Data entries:
'''
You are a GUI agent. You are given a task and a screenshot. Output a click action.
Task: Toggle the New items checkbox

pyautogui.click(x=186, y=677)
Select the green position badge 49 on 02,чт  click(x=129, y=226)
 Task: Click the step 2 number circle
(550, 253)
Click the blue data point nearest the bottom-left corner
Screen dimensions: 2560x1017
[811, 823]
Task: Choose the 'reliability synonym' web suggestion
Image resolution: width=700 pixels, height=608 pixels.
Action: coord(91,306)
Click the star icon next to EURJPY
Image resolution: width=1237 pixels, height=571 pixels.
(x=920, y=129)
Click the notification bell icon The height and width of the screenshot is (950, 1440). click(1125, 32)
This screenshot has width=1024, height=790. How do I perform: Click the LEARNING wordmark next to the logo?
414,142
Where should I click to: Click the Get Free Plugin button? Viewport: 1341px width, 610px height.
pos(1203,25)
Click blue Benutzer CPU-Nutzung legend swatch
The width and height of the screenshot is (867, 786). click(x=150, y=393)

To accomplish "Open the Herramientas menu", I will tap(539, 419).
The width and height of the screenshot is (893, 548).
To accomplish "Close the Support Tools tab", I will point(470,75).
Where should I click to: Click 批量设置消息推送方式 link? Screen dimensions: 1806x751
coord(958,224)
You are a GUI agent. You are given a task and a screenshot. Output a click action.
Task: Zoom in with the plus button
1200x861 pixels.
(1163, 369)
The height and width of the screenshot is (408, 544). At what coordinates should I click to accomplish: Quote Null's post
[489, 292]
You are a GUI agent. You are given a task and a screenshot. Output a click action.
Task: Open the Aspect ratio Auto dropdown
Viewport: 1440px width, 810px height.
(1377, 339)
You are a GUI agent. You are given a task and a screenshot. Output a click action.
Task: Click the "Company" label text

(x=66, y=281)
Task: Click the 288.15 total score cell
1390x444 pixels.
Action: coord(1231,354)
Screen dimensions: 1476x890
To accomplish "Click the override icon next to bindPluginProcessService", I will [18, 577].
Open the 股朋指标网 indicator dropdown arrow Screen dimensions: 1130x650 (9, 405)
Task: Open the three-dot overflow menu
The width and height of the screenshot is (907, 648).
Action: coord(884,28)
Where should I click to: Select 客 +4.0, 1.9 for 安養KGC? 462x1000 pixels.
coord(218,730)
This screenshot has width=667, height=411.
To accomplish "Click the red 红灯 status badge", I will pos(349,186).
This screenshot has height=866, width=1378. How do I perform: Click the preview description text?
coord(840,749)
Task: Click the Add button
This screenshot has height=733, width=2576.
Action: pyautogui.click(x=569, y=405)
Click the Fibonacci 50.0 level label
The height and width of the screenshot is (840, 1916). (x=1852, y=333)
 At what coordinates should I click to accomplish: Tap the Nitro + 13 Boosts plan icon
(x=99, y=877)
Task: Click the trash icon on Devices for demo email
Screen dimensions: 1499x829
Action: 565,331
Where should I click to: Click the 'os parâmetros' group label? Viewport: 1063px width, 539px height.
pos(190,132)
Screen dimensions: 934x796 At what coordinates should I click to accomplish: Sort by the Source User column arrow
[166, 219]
'''
### WORK ORDER
Out of the records above, pick each line that contains the string "badge".

### THE COMPLETED TASK
Select the green position badge 49 on 02,чт  click(x=129, y=226)
To accomplish "Click the red 红灯 status badge", I will pos(349,186).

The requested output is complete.